Felix raised his free hand, and two giant walls of stone extended from the temple. The corpses slammed against the walls and crumbled. The two stone walls instantly changed form, into fists, and began smashing around Darius. Felix laughed, and Darius realized that he was being toyed with.
A giant mallet came crashing through the sky towards Felix, who looked at it with two glowing golden eyes and sent it back towards where it came. Meslamta-Ea fell from the sky, leaping up to catch his mallet and bringing it down to smash wildly at Felix. Felix started teleporting and reappearing at will in a wisp of white smoke, laughing hysterically.

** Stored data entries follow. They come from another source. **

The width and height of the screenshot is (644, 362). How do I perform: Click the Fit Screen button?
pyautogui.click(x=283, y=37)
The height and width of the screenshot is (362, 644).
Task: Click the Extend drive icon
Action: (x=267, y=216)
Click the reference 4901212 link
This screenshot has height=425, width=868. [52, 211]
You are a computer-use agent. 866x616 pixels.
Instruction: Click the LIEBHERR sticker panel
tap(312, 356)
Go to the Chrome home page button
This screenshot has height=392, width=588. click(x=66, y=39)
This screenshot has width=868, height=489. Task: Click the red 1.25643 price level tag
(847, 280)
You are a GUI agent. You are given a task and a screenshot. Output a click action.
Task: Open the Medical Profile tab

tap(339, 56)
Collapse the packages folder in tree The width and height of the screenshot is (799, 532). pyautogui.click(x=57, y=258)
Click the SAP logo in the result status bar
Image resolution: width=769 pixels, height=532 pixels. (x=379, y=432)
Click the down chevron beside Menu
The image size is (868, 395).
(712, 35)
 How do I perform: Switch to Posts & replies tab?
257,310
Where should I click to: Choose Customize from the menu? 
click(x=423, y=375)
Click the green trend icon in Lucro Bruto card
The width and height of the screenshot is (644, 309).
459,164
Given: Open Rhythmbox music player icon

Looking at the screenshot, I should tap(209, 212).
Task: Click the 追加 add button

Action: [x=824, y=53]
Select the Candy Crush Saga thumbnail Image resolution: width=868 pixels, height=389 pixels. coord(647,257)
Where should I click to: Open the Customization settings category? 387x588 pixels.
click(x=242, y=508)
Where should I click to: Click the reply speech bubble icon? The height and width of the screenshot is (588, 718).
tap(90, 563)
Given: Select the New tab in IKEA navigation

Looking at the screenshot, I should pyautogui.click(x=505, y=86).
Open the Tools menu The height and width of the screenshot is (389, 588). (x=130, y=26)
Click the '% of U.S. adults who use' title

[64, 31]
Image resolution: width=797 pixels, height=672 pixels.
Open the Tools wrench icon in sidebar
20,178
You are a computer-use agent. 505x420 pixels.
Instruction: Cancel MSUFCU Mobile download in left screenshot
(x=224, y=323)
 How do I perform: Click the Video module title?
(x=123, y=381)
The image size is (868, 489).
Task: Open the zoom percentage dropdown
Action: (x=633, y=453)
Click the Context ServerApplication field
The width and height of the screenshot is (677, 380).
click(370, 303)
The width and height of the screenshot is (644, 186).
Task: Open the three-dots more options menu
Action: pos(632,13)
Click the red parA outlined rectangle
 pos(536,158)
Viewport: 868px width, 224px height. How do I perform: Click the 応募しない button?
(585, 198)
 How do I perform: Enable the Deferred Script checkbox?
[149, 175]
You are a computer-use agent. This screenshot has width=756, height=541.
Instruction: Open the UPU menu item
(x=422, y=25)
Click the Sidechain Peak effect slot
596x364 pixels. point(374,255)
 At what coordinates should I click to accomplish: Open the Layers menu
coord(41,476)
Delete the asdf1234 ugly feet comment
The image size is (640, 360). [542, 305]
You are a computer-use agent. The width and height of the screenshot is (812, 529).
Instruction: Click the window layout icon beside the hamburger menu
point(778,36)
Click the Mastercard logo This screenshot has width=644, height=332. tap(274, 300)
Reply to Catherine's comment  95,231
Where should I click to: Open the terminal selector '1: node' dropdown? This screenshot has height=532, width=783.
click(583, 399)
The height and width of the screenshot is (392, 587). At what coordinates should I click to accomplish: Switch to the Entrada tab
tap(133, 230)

As he reappeared a fifth time, long clawed arms crashed down around him with the weight of a freight train. Rouge came down, shrinking her arms back to her body and lashed out at Felix with the speed and fluidity of a lioness. Felix dodged her by changing his size and shape, twisting, stretching or shrinking accordingly. She tried to look into his eyes to use her bedazzling magic, but she couldn’t get a hold for more than a split second.
Felix vanished and reappeared behind her, grasping her by the head and slamming her into the roof beneath. A giant demonic elephant fell from the sky and fell onto her, caving in her part of the roof. Felix floated away as the roof began to knit itself back together to perfection, as if nothing had happened. “Are you all done yet?” Felix mocked. “I’m growing bored”.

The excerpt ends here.